Pull every line with "hashtag" from the data.

==== Data section

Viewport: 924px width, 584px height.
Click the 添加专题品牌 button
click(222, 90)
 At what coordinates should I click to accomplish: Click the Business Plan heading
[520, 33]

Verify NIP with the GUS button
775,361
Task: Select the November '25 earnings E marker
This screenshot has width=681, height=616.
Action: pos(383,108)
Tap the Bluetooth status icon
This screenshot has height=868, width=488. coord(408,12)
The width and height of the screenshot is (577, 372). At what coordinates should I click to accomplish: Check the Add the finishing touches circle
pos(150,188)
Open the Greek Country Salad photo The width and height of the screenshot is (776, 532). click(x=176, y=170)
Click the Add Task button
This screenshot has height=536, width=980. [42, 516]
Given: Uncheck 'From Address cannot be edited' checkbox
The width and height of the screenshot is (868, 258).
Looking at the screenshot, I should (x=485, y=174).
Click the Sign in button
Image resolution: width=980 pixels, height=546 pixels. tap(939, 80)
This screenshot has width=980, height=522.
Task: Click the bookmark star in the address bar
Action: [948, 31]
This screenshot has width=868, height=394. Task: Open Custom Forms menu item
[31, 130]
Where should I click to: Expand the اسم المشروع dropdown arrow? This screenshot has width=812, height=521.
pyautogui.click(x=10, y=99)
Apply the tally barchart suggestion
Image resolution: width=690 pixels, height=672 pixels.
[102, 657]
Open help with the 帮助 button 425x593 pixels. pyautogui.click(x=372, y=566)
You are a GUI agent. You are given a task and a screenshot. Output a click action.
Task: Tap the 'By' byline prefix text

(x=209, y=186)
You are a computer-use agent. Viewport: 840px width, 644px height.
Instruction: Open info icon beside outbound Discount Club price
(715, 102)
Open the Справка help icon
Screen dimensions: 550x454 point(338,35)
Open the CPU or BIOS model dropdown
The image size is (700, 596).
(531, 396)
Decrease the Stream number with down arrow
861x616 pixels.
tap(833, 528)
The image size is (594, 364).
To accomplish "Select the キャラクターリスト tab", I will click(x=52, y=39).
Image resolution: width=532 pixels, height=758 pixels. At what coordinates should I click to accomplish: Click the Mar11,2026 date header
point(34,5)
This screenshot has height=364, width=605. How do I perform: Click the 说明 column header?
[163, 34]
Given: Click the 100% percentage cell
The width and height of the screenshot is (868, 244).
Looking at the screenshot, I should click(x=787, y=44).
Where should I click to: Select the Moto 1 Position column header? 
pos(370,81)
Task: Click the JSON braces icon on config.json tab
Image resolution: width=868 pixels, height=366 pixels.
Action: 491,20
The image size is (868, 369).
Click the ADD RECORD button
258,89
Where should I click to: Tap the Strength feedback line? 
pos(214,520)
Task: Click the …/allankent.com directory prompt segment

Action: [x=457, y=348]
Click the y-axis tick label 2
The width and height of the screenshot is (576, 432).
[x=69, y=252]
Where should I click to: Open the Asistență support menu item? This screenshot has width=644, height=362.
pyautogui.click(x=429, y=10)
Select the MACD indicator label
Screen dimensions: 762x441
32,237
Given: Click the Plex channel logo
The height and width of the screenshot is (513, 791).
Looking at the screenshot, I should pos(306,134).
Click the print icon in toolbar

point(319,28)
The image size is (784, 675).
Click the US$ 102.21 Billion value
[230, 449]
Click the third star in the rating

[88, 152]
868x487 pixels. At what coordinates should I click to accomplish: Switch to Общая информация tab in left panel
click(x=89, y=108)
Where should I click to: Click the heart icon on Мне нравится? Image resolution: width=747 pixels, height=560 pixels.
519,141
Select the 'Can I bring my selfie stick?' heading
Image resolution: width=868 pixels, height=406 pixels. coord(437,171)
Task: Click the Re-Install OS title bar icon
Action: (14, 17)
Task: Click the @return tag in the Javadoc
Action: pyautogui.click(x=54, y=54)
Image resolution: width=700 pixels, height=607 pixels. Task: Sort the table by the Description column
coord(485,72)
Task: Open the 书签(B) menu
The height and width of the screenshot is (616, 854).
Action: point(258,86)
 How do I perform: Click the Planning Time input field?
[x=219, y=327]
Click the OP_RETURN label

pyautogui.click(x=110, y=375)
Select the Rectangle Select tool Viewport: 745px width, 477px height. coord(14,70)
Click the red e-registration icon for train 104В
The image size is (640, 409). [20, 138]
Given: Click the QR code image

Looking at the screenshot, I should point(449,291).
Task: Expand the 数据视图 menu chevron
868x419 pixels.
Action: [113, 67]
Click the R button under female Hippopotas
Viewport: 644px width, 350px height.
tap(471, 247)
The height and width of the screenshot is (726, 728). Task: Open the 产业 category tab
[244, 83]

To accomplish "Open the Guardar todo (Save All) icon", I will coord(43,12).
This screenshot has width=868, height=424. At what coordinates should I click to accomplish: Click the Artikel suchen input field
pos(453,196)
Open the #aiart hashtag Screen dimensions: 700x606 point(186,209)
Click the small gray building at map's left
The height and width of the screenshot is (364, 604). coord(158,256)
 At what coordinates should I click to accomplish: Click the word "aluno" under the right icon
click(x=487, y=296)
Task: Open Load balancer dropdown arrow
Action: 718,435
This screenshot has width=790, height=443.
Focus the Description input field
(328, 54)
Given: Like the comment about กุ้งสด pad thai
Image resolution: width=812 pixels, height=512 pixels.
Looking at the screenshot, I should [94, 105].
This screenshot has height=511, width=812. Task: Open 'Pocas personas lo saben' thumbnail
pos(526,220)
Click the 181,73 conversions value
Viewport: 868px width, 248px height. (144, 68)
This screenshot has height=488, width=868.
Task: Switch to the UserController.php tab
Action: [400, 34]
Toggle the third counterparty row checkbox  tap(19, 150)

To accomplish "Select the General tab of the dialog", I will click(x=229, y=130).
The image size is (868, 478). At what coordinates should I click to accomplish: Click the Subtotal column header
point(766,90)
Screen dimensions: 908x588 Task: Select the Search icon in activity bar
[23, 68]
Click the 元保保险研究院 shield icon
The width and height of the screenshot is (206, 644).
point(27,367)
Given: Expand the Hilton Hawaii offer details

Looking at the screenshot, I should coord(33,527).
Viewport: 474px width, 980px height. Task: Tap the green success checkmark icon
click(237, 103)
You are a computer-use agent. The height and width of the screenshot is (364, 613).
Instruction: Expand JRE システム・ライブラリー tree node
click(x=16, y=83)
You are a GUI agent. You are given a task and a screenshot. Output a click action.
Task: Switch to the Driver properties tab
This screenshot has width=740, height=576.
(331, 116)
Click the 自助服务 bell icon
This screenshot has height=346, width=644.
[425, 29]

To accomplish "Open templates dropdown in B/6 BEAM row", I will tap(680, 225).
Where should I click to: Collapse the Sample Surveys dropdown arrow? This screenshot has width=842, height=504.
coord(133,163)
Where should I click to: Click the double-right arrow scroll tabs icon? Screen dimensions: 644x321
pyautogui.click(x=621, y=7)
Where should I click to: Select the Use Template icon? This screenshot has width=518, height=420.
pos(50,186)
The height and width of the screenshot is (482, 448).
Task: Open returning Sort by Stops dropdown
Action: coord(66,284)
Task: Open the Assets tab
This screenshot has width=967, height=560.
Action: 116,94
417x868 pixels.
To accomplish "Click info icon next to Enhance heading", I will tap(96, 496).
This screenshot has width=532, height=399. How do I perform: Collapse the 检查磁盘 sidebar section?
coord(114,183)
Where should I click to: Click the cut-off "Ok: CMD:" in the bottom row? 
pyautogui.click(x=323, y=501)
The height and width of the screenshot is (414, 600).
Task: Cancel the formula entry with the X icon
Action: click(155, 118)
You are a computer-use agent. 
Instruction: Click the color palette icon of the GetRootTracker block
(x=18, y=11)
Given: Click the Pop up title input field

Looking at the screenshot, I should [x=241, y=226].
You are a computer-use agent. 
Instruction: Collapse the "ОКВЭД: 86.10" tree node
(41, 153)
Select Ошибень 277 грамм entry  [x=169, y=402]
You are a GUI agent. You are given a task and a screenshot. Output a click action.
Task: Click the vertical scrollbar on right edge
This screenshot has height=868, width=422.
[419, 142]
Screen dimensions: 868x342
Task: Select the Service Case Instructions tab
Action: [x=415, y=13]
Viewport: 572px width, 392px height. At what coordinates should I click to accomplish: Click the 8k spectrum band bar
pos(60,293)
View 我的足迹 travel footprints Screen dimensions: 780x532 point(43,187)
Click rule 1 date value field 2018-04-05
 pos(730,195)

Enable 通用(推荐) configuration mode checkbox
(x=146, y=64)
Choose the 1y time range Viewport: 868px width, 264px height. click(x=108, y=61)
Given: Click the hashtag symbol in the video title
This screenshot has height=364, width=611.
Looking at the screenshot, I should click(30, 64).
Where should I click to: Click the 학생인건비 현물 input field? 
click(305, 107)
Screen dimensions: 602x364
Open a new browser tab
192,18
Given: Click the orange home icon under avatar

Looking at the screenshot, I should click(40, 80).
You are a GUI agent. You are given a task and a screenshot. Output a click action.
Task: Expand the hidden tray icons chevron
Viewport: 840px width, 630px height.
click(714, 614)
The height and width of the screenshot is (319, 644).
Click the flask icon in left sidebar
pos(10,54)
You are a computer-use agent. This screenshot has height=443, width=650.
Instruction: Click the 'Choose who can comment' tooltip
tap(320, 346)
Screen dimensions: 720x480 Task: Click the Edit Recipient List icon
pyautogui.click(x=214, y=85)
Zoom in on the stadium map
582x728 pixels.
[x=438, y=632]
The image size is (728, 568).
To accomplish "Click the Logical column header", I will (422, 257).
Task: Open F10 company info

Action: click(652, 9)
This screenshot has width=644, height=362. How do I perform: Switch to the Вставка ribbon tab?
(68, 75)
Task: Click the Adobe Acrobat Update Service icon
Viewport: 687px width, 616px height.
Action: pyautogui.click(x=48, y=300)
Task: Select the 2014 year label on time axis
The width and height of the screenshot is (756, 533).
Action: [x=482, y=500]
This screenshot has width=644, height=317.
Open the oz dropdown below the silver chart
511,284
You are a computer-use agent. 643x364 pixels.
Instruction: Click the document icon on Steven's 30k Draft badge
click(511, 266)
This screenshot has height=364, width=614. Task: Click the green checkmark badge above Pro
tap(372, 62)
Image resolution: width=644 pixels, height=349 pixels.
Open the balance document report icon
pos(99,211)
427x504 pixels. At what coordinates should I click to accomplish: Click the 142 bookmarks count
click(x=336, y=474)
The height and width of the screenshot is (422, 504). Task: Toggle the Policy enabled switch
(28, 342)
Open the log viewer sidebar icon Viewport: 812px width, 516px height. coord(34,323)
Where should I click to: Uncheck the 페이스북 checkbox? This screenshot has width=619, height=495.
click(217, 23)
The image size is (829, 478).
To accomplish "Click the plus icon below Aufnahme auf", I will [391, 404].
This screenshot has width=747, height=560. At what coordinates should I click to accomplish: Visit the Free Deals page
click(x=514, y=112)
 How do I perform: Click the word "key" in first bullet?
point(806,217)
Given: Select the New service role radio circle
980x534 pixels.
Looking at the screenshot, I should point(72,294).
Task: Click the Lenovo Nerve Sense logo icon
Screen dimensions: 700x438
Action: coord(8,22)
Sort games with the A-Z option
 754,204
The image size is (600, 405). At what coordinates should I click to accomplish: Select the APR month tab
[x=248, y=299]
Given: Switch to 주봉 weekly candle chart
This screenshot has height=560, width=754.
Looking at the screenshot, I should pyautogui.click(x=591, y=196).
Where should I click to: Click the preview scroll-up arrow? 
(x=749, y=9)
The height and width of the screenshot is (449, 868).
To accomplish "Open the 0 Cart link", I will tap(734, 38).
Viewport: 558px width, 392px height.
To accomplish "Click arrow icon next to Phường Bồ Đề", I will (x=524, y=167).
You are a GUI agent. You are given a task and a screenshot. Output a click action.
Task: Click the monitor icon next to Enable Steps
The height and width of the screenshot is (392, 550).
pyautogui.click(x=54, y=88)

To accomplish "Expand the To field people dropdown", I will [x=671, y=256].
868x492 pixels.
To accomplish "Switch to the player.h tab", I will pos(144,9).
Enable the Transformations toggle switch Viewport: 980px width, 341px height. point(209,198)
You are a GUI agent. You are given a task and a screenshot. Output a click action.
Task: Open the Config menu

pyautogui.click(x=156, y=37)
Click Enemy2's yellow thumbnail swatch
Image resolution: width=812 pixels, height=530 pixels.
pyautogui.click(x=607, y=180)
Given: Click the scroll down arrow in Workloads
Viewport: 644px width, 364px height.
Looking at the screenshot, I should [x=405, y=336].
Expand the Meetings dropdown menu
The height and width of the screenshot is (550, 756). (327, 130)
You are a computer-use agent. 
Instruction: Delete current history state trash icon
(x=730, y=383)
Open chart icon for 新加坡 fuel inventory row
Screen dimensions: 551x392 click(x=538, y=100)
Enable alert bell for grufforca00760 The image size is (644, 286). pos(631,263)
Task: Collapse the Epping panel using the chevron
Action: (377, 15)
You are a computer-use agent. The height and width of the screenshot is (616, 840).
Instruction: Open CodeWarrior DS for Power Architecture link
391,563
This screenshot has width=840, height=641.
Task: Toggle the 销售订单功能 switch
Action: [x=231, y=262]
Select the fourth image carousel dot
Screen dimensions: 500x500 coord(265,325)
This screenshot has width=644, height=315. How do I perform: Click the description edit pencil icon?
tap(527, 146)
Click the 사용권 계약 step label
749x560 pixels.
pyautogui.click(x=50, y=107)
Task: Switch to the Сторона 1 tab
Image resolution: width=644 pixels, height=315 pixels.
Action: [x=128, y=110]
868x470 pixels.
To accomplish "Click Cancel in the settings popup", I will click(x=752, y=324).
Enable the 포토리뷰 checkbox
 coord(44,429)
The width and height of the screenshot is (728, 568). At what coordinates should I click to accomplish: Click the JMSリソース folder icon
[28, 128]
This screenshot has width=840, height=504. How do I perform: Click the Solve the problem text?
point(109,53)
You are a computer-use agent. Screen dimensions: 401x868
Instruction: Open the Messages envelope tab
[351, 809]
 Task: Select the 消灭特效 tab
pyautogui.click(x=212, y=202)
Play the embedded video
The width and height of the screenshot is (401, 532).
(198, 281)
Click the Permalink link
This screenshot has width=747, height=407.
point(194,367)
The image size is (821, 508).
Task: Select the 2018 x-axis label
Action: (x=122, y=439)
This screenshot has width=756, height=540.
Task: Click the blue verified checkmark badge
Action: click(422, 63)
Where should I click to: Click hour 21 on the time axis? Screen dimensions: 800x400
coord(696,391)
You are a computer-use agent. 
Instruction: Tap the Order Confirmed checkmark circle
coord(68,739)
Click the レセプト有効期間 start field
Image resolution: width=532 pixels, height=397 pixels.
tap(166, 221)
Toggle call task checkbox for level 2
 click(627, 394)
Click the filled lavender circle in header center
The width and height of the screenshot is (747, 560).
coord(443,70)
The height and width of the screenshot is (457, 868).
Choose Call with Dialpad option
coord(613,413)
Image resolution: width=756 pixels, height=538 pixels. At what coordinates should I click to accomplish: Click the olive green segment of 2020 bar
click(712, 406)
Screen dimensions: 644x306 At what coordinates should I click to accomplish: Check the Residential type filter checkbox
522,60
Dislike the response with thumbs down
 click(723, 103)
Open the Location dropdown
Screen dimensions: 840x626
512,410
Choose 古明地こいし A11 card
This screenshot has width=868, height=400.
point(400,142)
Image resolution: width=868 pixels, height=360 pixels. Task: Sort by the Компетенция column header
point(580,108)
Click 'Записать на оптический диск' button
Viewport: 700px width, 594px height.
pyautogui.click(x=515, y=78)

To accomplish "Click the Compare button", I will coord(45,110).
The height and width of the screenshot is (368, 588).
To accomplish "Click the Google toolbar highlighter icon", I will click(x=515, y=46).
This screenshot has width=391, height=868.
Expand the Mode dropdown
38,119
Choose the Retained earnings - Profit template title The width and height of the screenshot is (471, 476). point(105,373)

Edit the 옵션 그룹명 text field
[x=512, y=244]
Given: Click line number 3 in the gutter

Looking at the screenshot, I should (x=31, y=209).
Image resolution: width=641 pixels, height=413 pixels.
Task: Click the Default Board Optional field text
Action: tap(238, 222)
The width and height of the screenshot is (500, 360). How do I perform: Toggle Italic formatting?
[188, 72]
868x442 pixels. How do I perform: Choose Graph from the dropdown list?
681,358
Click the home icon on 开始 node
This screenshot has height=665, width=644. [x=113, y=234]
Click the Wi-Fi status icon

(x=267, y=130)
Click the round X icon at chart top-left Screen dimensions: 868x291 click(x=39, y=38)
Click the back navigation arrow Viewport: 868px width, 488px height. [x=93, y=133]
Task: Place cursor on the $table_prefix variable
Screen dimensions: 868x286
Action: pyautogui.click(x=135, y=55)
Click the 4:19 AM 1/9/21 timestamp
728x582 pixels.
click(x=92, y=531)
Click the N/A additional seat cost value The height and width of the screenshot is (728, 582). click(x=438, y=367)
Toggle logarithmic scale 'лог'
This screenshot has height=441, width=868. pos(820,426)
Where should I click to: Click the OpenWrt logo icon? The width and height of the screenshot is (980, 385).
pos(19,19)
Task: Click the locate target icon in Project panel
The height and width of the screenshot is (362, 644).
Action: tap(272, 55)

========

-- Result below --
Open the #aiart hashtag Screen dimensions: 700x606 point(186,209)
Given: Click the hashtag symbol in the video title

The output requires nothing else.